In this case, for example, lunches eaten by employees using Epass will be charged from the following month's salary according to the actual use. If the lunch allowance is not used, no deductions are made from the salary.
The tax administration determines the tax value of the meal benefit, i.e. the lunch benefit, every year. This year, the minimum value is 8.50 euros, which means in practice that the employee must pay at least that much for lunch.
The maximum amount of the nutritional allowance is 13.50 euros per working day. A deductible of 75 percent means that the employee pays 10.13 euros for his lunch himself and the employer 3.37.
The lunch allowance can also be used on vacation or on weekends, but each use will be deducted from the number of uses for that year. This year, by default, the lunch allowance can be used a maximum of 237 times. In this case, the employee can benefit from a lunch allowance of almost 800 euros per year.
The lunch allowance can also be given so that the taxable value is deducted from the gross salary. Taxes are paid and pension accrues in this case from the total amount of the tax value of the cash salary and fringe benefits. According to Malinen, the benefit for the employee is the same as a deduction from the net salary.
However, a deduction from the salary is always a worse option for the employee than a benefit paid on top of the cash salary.
“When the benefit comes on top of the monetary salary, it is a question of a salary increase. If you don't take the benefit, and this doesn't affect the monetary salary, you practically refuse the salary.”
According to Malinen, this should only be done if the benefit is not used completely, because otherwise you have to pay taxes on the benefit that is not used.
Remote work benefits may not be used, and then the benefits achieved may be lost. This applies to lunch vouchers or lunch cards that have been loaded with money and the right to use them expires.
According to Edenred's Lahtinen, few benefits
are currently being used.

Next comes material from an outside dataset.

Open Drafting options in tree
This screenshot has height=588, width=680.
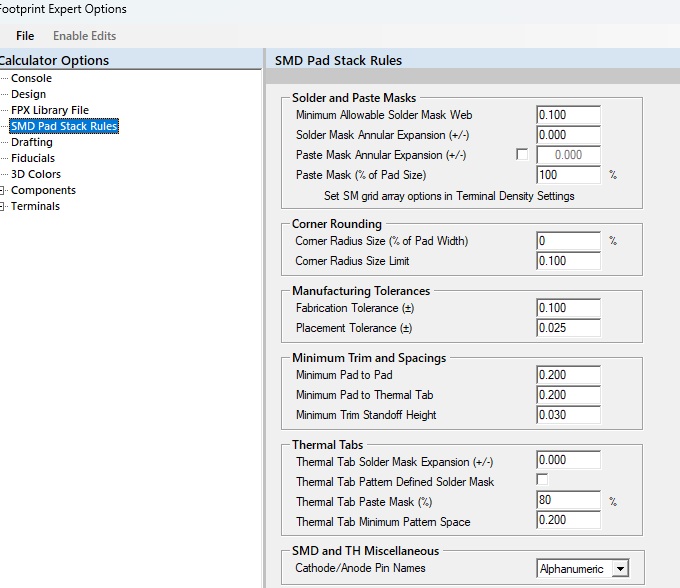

Lahtinen thinks that one of the reasons is inflation and rising food prices.
“Also, the change in employee benefits from paper notes to digital solutions has increased the use of lunch benefits.”
No money is lost in the lunch setup system used by Epass, because the application is loaded with access rights, not money.
“A lunch allowance is allocated to the beneficiary, and Epassi invoices a small advance from the employer,” says Löfgren.
This means that the employee has the right to eat one lunch per working day, but the money has not necessarily been billed for the entire amount. According to Löfgren, beneficiaries are loaded with new access rights every month and the balance of the unused benefit is always taken into account in billing.
“The beneficiary will not have money deducted in advance from the salary. The beneficiary and the employer only pay for the lunches eaten,” says Löfgren.
From the taxman's point of view, whether a benefit remains unused or not is irrelevant, because the taxes on it have already been paid.
“An employee can influence the amount of taxable income by accepting a balance from the employer only to the extent that he uses the benefit,” advises Hakkarainen.